Some simple questions give you a guide as to why this is the way it is.
Name me one substantive thing that is going well for them.
The economy? Record inflation, record domestic inflation. In case you just answered: "Oh it's the war."
The number of people living in cars, we learned last week, has exploded, despite the promises to sort it.
Record levels of demand for social housing.
Massive dissent over Three Waters from dozens of councils, not to mention ratepayers over, 1, a poor idea, and 2, a poor idea badly handled.
A centralised polytech that's failed to get off the ground, has a deficit that's possibly more than $100 million, and a bloke who ran the place while not running the place, on full pay, until he quit.
A He Puapua programme that hasn't gone to Cabinet because the minister knows he can't get it past them because the Māori who have been consulted (the rest of us haven't been ) want something so radical he knows it's dead in the water.
A crime scenario that touches each and every one of us as gangs run rampant, as do kids who failed to go to school, and as a result decided driving cars through shop windows was their future.
An immigration policy that's letting next to no one in, so employers continue to scream at 1, the fact no one is arriving and therefore there are few if any to fill the ludicrous gaps in every sector of this country, and 2, pulling their hair out at the paperwork required and timeframe to even become accredited employers.
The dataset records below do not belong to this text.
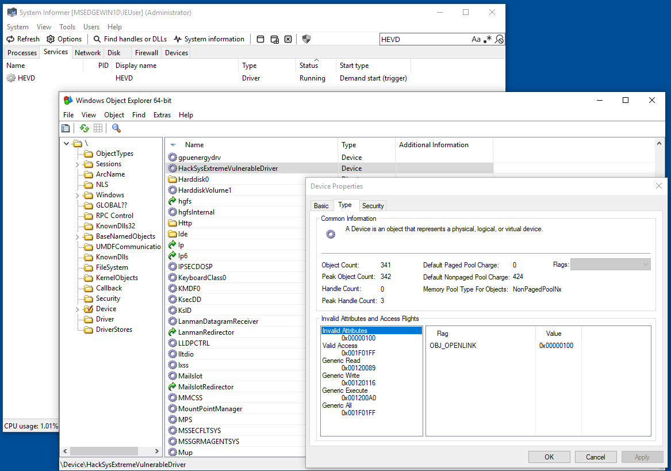Click the green refresh arrows in Object Explorer
The height and width of the screenshot is (471, 671).
[x=85, y=128]
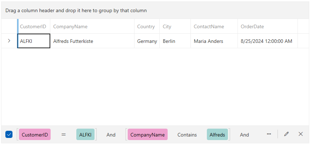
Task: Click the Maria Anders cell
Action: click(208, 41)
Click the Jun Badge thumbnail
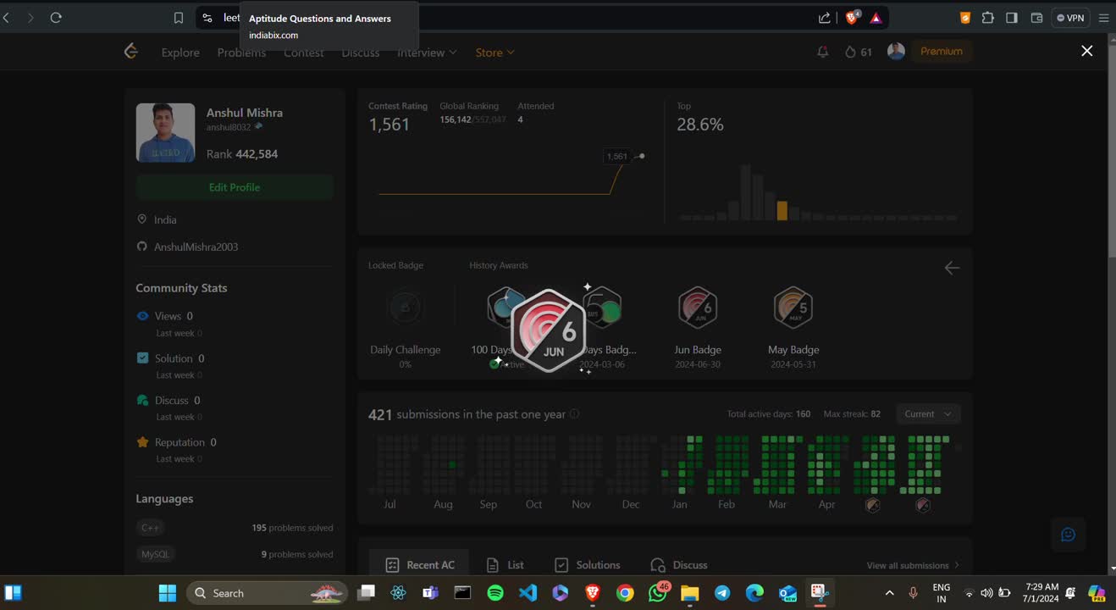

A health system that couldn't handle winter, and health staff in crisis the likes of which we haven't seen in years, despite the promises to address it, the backlog for elective surgery up more than 250 per cent.
A roading-come-climate-change-come-transport ideology that sees hundreds of millions of dollars wasted on projects that are late, over budget, and don't work even if they do get finished.
Central cities that aren't being frequented because of these polices and the ensuing businesses that suffer because of it.
Presumably, the opposition parties are totting up the myriad working groups and investigations that have been launched over the past five years that 1, haven't even reported back, and 2, those that have, that have changed what?
The Covid response that still pervades our daily life with masks and orange settings that few, if any, now follow, due to the realisation that so much of it was a panicked reaction early to a health system that couldn't cope, and two years on, as mentioned, still can't.
That covers a bit, but not all of it, and that's before we come to poor old Gaurav Sharma, who in essence confirmed what many of us knew or suspected already. That all the talk of kindness and being open honest and transparent was essentially a con.
The fact they handled his expulsion the way they have, is another sign of when it comes to delivery whether it be policy or discipline, they can't organise themselves out of a wet paper bag.
So back to the question, what's the bit that's firing? Poverty stats? Climate change progress? Consumer confidence?
You could argue the jobless stats, but most countries have low unemployment by default.
The winter of discontent the Government refers to by way of excuse is not because it's winter, but because the people running this country are fundamentally incompetent and that's why you can sit here in August of 2022 and know what will unfold this time next year.
This second term of Labour is frighteningly similar to the third term of the last Labour government when they imploded through arrogance and hubris. History repeats, and clearly they didn't learn anything from last time.